Directions
Quote everything from "Ingredients" down to "your soilless potting mix." in the soilless potting mix article below, word for word.

How to Make Soilless Potting Mix

A soilless potting mix comes with two major advantages for your garden. First, unlike garden soil, where you may have disease spores, insect eggs, weed seeds, etc., you know exactly what you have. Second, you do not have to worry about drainage problems when using a soilless potting mix. Fertilizing, however, is completely up to you.

Qualities of a Good Soilless Potting Mix

  • With soilless potting mix, water drains freely from the drainage holes
  • Air fills the spaces in the large pores of your soilless potting mix after excess water has drained
  • Sufficient moisture is retained in the smaller pores of the soilless potting mix

Qualities of a Bad Soilless Potting Mix

  • Slow water drainage indicates a bad soilless potting mix
  • The soilless potting mix is waterlogged and heavy
  • Some algae or salt accumulation may form on top of the soilless potting mix

Ingredients

  • Sphagnum – usually called peat moss, is an excellent ingredient for a soilless potting mix. It has cells that retain both water and air. When conditions are drier, the cells retain water. When conditions are wetter, the spaces have air, which aids in converting carbon dioxide into organic compounds. Sphagnum peat is lightweight and an inexpensive ingredient for your soilless potting mix.

(Dataset items)
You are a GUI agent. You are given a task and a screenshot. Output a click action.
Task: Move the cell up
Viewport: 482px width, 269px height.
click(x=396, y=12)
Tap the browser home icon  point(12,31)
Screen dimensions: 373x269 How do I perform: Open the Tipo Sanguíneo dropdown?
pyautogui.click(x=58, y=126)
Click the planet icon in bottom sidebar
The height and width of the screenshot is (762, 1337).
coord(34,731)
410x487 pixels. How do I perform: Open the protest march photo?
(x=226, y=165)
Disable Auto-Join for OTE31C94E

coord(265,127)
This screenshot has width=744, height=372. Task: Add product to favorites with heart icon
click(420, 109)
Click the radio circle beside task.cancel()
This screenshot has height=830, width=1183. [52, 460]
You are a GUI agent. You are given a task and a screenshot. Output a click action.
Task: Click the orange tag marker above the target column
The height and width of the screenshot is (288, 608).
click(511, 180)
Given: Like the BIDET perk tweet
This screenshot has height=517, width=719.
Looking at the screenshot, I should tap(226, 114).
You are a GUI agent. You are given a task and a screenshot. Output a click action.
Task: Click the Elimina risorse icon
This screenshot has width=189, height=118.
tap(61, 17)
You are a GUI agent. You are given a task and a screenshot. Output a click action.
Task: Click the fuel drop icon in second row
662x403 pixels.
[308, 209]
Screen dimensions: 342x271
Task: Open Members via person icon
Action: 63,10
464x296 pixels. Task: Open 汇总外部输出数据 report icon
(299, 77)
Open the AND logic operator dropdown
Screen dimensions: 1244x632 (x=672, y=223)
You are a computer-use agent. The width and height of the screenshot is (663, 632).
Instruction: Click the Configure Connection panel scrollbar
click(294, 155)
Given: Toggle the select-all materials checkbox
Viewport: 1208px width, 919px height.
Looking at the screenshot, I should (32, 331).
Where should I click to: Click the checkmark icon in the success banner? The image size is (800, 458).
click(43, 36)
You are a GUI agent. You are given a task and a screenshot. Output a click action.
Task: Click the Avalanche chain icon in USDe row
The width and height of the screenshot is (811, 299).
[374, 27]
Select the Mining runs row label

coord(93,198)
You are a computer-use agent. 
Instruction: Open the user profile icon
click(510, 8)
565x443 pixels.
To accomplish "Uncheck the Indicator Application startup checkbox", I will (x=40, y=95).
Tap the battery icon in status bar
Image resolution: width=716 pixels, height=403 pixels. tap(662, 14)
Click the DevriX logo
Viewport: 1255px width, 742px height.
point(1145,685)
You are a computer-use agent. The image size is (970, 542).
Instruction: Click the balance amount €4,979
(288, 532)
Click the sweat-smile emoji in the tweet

Response
Ingredients

  • Sphagnum – usually called peat moss, is an excellent ingredient for a soilless potting mix. It has cells that retain both water and air. When conditions are drier, the cells retain water. When conditions are wetter, the spaces have air, which aids in converting carbon dioxide into organic compounds. Sphagnum peat is lightweight and an inexpensive ingredient for your soilless potting mix.